_Instrucciones de trabajo_
A: Indique si cada afirmación concuerda con el texto sobre las pandillas de Ciudad del Cabo, respondiendo sí o no y citando literalmente las palabras del texto que lo deciden: (i) los gánsteres hablan un idioma carcelario propio llamado sabela; (ii) hay unas 150 bandas callejeras; (iii) la democracia ha logrado integrar los barrios de la periferia.
B: Según el texto sobre las pandillas de Ciudad del Cabo, ¿cómo se llama el tatuaje que identifica a los chavales como pandilleros?

----- Texto proporcionado

Balas perdidas en Ciudad del Cabo

Los gánsteres de Ciudad del Cabo se arrancan los incisivos, lucen tatuajes crípticos y cicatrices de batalla y su hablar quedo revela que han pasado tiempo en penitenciarías atestadas, sin privacidad. Los gánsteres de Ciudad del Cabo, en un ciclo vital de prisión-calle-prisión-calle, susurran sabela, idioma carcelario propio, hacen gestos con las manos que solo ellos interpretan y en sus compatriotas generan fascinación y miedo: son más de 100.000 hombres que militan, armados y leales, en unas 150 bandas callejeras, señores de los barrios erigidos por el apartheid en la periferia para confinar a la población coloured (mestiza) y que la democracia no ha conseguido ni integrar ni sacar de la pobreza. Se nutren de nuevas hornadas de chavales cada vez más jóvenes, de 10, 11, 12 años, ansiosos por imponerse el tjappie, el tatuaje que los identificará como pandilleros.

----------
----- Datos almacenados

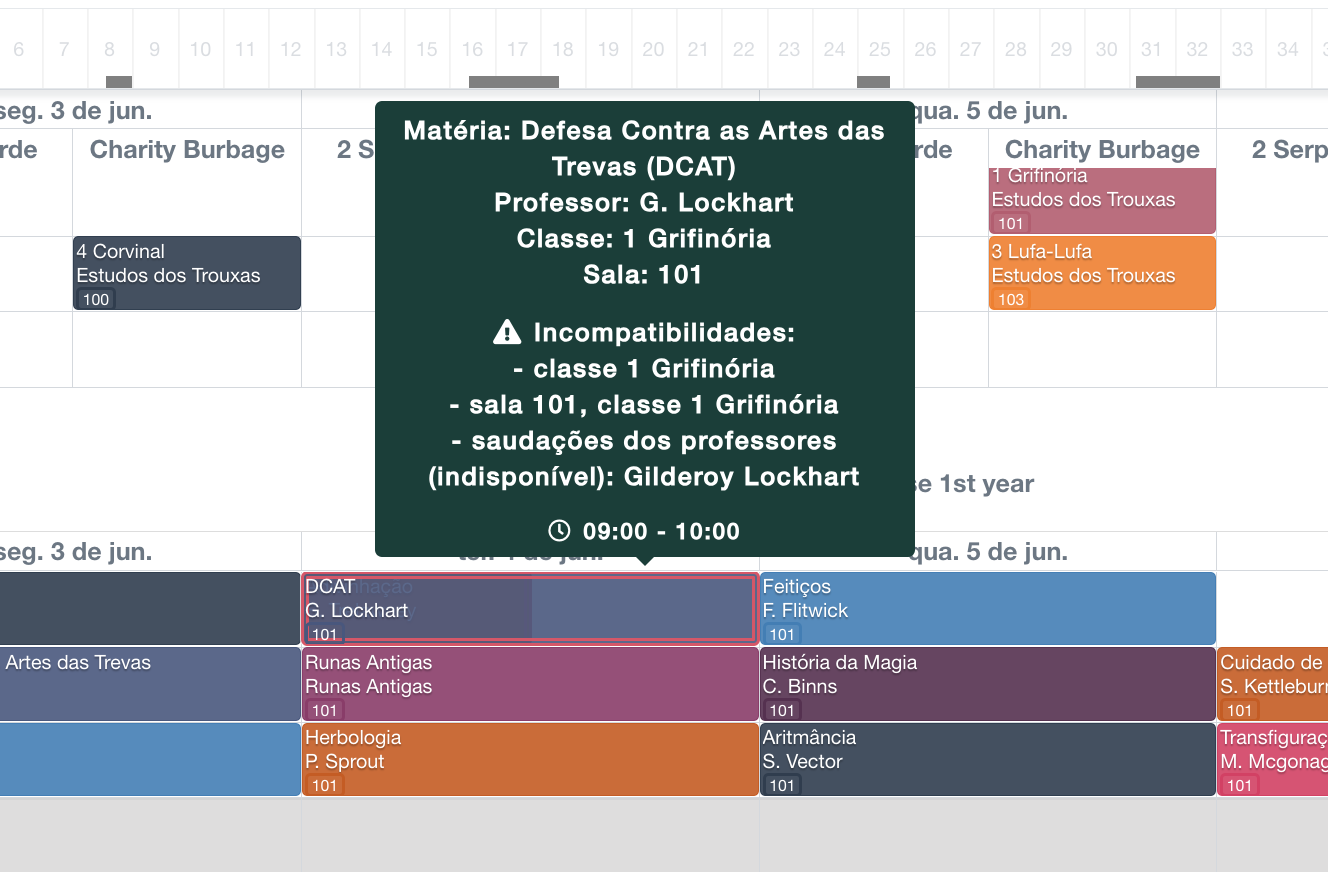Open the 1 Grifinória Estudos dos Trouxas card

----------

_Respuestas por número_
A:
(i) Sí: «susurran sabela, idioma carcelario propio».
(ii) Sí: «en unas 150 bandas callejeras».
(iii) No: «que la democracia no ha conseguido ni integrar ni sacar de la pobreza».

B: Se llama tjappie.